Theme: Coming of Age, Innocence and Experience, Gender Stereotypes

The red clothes of the young woman symbolize passion, lust and experience.

Annotations:

First Stanza: The young woman is said to be leaving her house and venturing into the woods. This can be said as her transition from childhood to adulthood, and coming out of her comfort zone. Her house symbolizes her sheltered childhood, while the open fields and woods symbolize her path towards new experiences, which can be unpredictable and new, just like the woods and open fields. She sees married men keeping their factories and allotments like “mistresses”. This goes to say that these men take great care of their business, and are very sincere to them. It was here where she first saw a glimpse of the man, whom she describes as a ‘wolf’.

Second Stanza: The woman sees the man reading a poem, describing his voice being as deep as a wolfish drawl. Red wine stains his beard. She finds his facial features both intimidating and attractive. She makes sure he sees her and buys her a drink, indicating that she may have seduced him.

Third Stanza: The woman is attracted to the man because of his poetry, which she believed would help her explore the world outside her house more. The wolfish man leads her to his house. The path to his house seems to be dark and thorny. The woman’s clothes get stuck and torn in many places, which look like clues for a murder.

Fourth Stanza: They are at the man’s house. His breath on her ear seems to be teaching her a love poem while she clings on his body till dawn, making love. She then asks, ‘What little girl doesn't dearly love a wolf?’ This might indicate a gender stereotype where every girl is expected to love a man. When she says ‘wolf’ she means a somewhat ‘masculine’ man whose features are bold, rough and confident.

Fifth Stanza: She then leaves his arms and goes in search of a white dove – a symbol of chastity. The bird flies right from her hand into the man’s mouth who eats it in one bite. This scene may describe the loss of the woman’s virginity which was taken by the man in just one night. The man, however, seems quite unaffected by this and casually remarks about the convenience of receiving breakfast in bed. Right after he sleeps, the young woman then goes to the back of his lair, where she sees a whole wall aglow with books. She is filled with intense pleasure and excitement upon seeing all these books.

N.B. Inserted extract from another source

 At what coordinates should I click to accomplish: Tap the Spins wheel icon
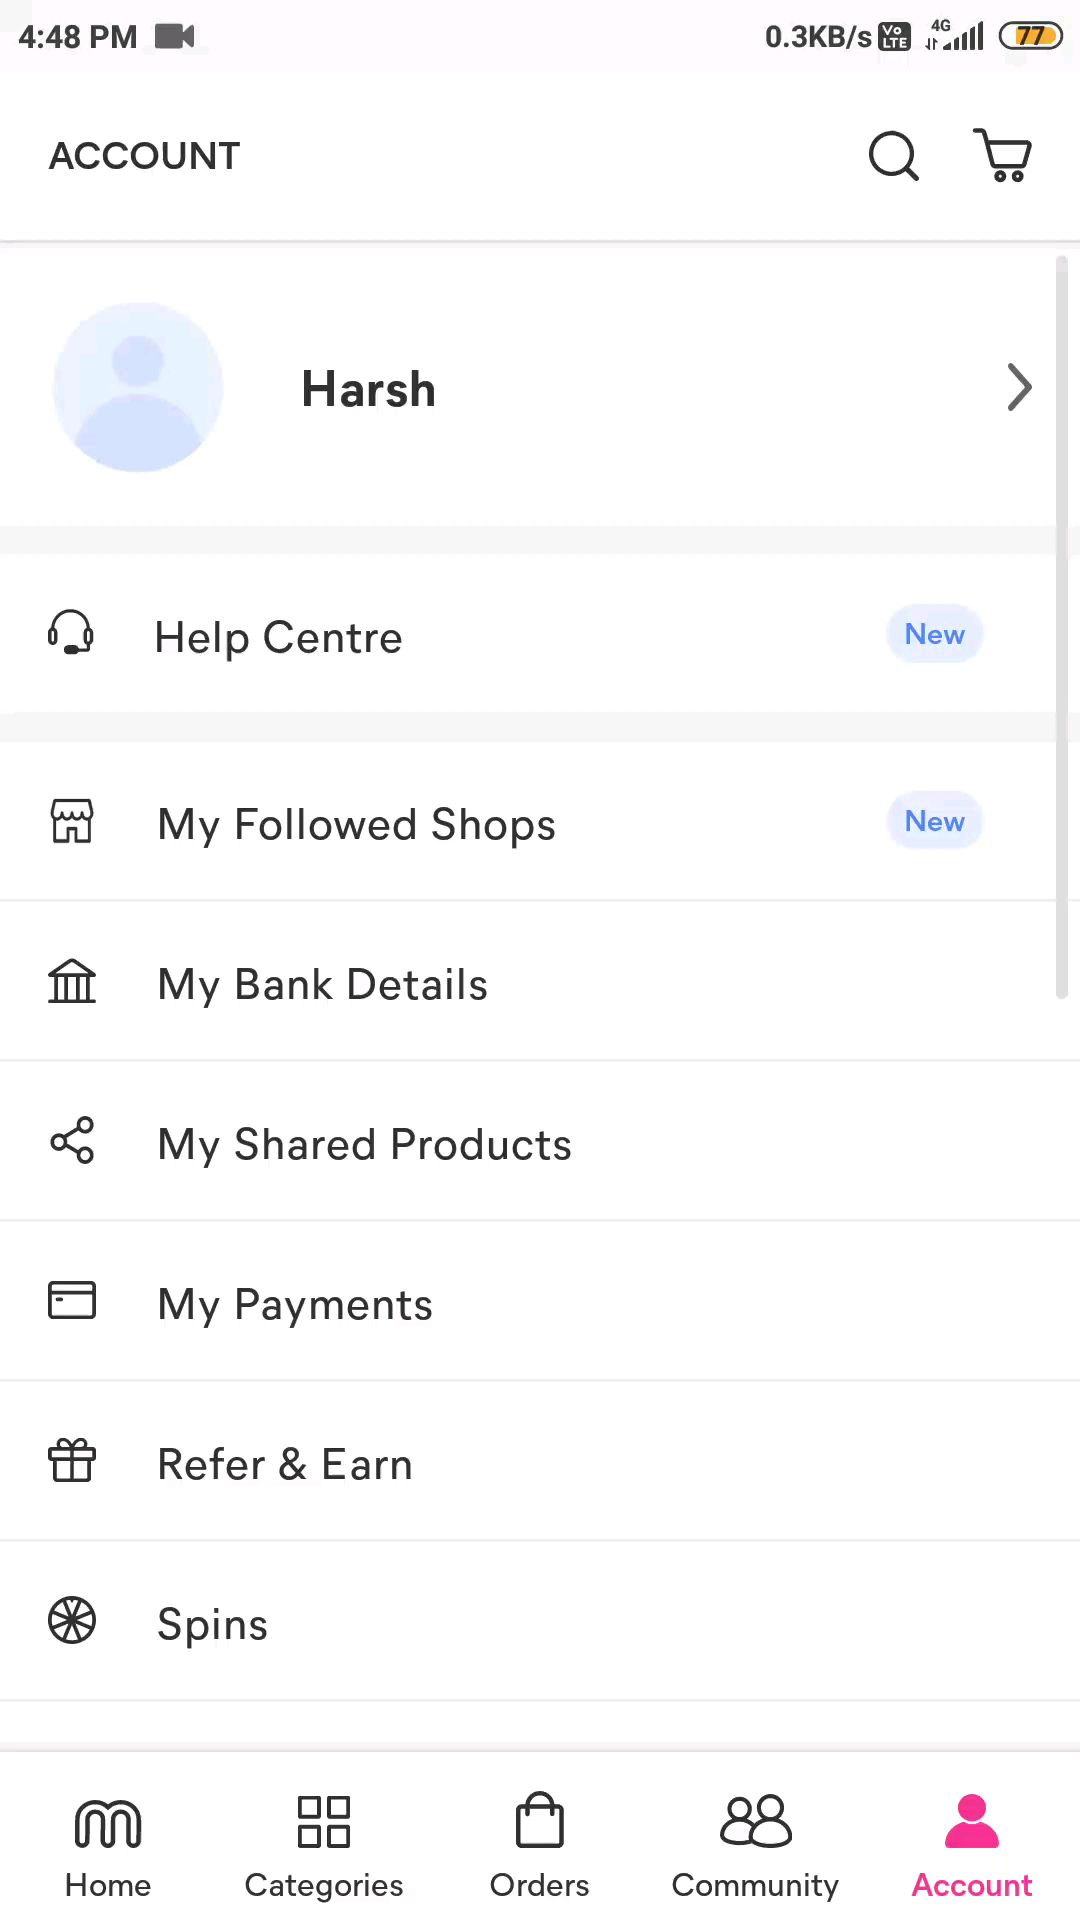pos(72,1620)
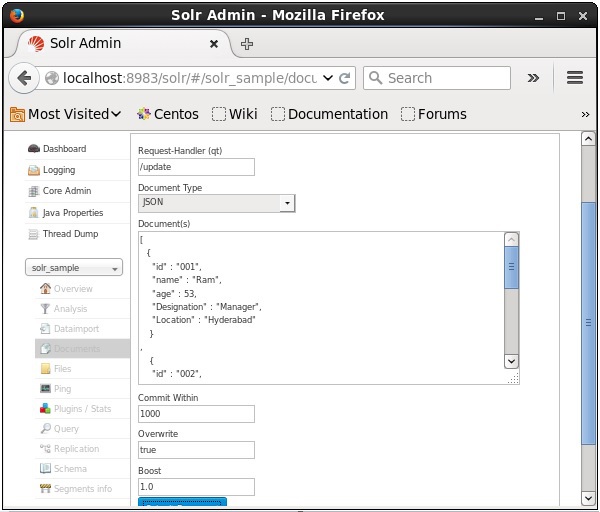Expand the solr_sample core selector
The image size is (600, 512).
[x=75, y=268]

Sixth Stanza: Time passes and the woman reflects on her relationship with the wolf after ten years. She compares the oppressive nature of their relationship to a mushroom growing from the mouth of a corpse. This implies that she might have killed him. The line ‘birds are the uttered thought of trees’ means that in ten years she has learned that art only comes from experience. She becomes disinterested in the wolf. Perhaps this is because she finds his poems repetitive and thus, boring. She picks up an axe and attacks a willow tree and a fish, to see what happens when she wields power in the woods. She then kills the man, inside whom she finds her grandmother’s bones, which she calls ‘virgin white’. The speaker discards of her dead lover by filling his stomach with rocks and then sewing him back up. She walks out of the wolf’s lair alone, carrying flowers and singing. Thus, she ends her oppressive relationship with the wolf and walks away, empowered.

Symbolism:
  1. Birds – symbolize poetry and knowledge
  2. White and Red – Throughout the poem, white has been used as a symbol of purity and innocence, while red symbolized lust and maturity.
  3. The Woods – They are said to be an unfamiliar place for the speaker, symbolizing her journey from childhood to adulthood. The woods are unpredictable and wild – a representation of her expectations when she goes to the ‘wolf’s’ lair.
Stylistic Devices:
  1. Allusion: “Into playing fields, the factory allotments / Kept like mistresses, by married kneeling men”
  2. Metaphor: “Then I slid from between his heavy matted paws”
  3. Alliteration: “Season after season, same rhyme same reason”
  4. Repetition: “What big ears / he had! What big eyes he had! What teeth!”